Volcans, caldeira et grandes claques visuelles
Santorini garde la puissance du décor, arrivée par la mer dans la caldeira, falaises noires, villages blancs, couchers de soleil très calibrés. Mais l’île concentre aussi le problème du surtourisme, avec 15 500 habitants à l’année et jusqu’à 3,4 millions de visiteurs en 2024. Mieux vaut éviter le pic estival. Pour ceux qui veulent la même famille de paysages sans l’embouteillage, Nisyros fait franchement envie.
Sur cette petite île du Dodécanèse, le volcan actif, les fumerolles et les villages blanchis à la chaux font le boulot, sans la foule. Mandraki n’est qu’à 50 minutes de ferry de Kos.
Histoire lourde, ruines et ports vénitiens
La plus complète, c’est Crète. Gorges de Samaria, grotte de Dikteon, palais de Knossos, musée archéologique d’Héraklion, port vénitien de Hania, plages de Preveli, Vaï ou Elafonisi. L’île est immense, il faut bien choisir sa base, vers Iraklio ou Hania, et viser les saisons intermédiaires.
Rhodes joue la carte médiévale avec la vieille ville classée par l’Unesco, le quartier des Chevaliers, le palais du Grand Maître et, plus au sud, Lindos et son acropole.
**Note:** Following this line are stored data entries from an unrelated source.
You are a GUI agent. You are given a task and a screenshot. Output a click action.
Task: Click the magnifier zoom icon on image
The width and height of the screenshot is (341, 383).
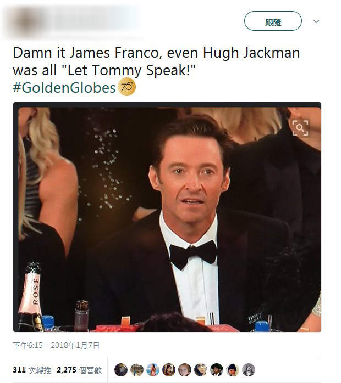click(x=300, y=128)
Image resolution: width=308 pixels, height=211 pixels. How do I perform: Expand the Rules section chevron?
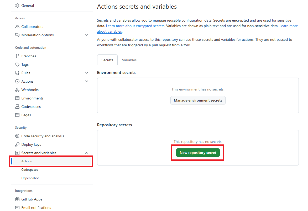point(87,73)
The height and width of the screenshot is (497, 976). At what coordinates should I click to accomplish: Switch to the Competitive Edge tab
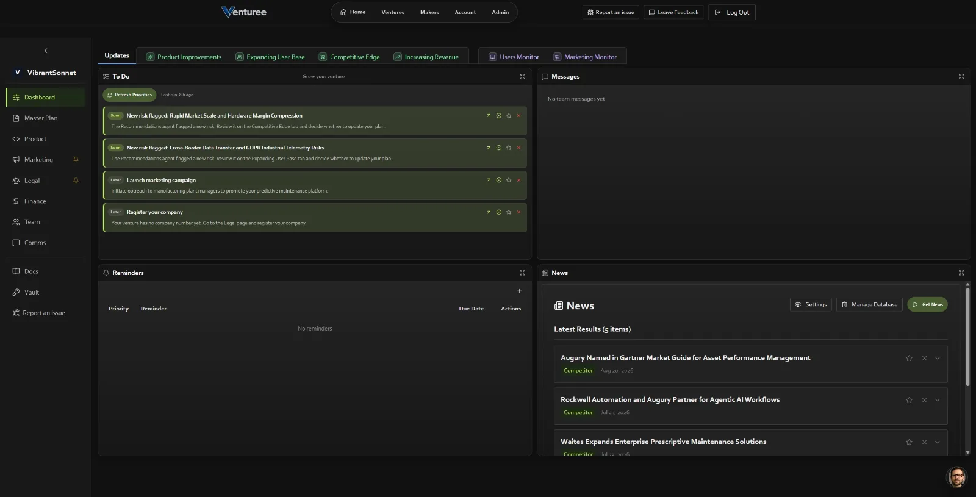[349, 57]
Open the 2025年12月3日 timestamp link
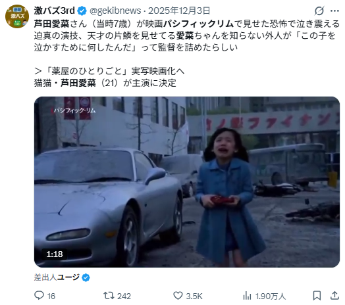Image resolution: width=345 pixels, height=305 pixels. tap(179, 11)
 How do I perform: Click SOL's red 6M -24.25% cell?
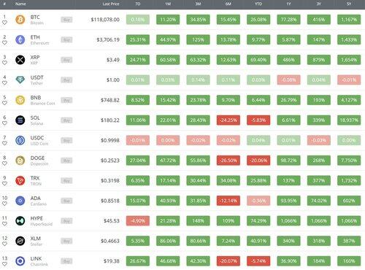[x=228, y=120]
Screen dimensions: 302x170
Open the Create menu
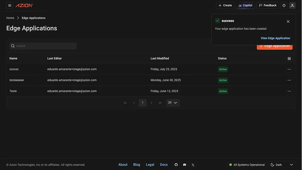click(225, 5)
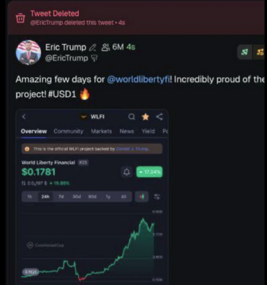This screenshot has width=267, height=285.
Task: Click the followers icon beside 6M
Action: (105, 48)
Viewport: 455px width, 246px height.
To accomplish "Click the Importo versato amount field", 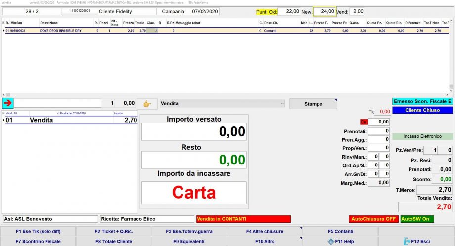I will [x=194, y=132].
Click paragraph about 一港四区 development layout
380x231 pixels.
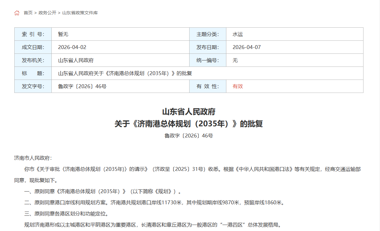click(152, 225)
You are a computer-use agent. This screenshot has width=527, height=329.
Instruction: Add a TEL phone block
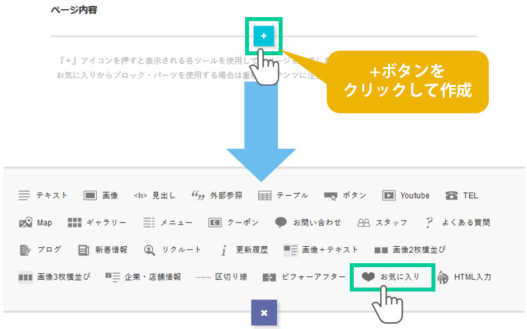tap(462, 195)
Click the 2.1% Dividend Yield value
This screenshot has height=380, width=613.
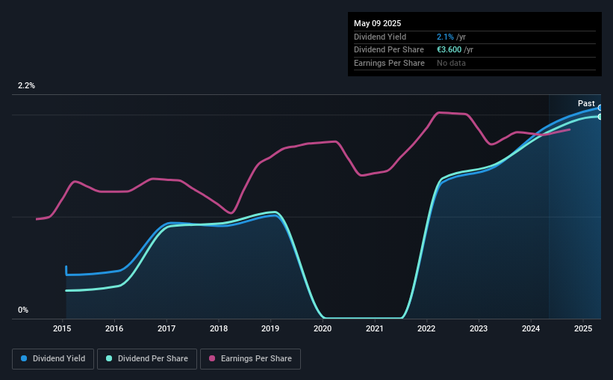tap(445, 37)
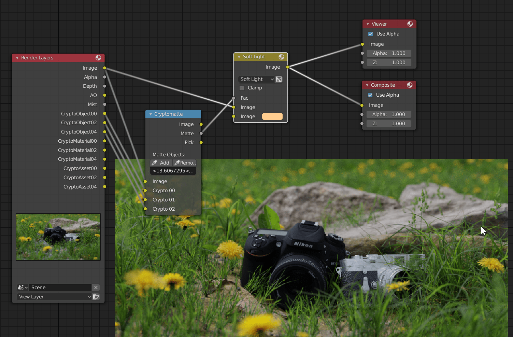Click the eyedropper icon on the Remove button
Image resolution: width=513 pixels, height=337 pixels.
177,163
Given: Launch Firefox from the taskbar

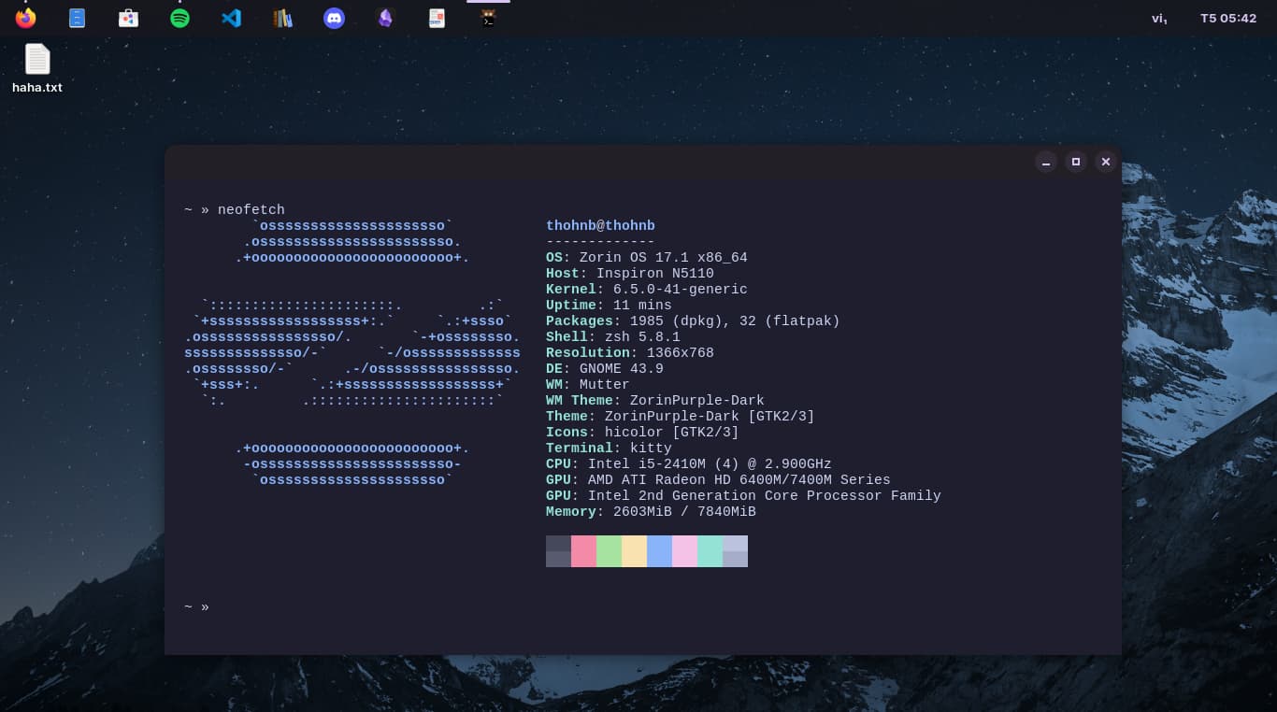Looking at the screenshot, I should [25, 18].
Même logique sur Samos, entre vin muscat, vallées boisées, Heraion, tunnel d’Evpalinos et musée archéologique de Pythagorio. Le printemps y semble le meilleur moment.
Pour lever le pied sans s’ennuyer
Kefallonia coche la case romantique, avec Myrtos, Fiskardo et la forteresse d’Agios Georgios. Kythira ralentit encore le tempo, entre Hora, Paleochora, gorges et routes tranquilles, à 75 minutes du Péloponnèse. Kéa, à seulement 1h d’Athènes, mélange épaves, vieux chemins, Karthaia, le Lion de Kéa et le monastère de Kastrianis.
Reste Mykonos. Oui, c’est la fête, les clubs de plage, Paradise, Super Paradise, Cavo Paradiso. Mais il y a aussi Hora, Agios Sostis, quelques petites routes à vélo et le monastère de Tourliani. Bref, à choisir si vous voulez autant danser que bouger.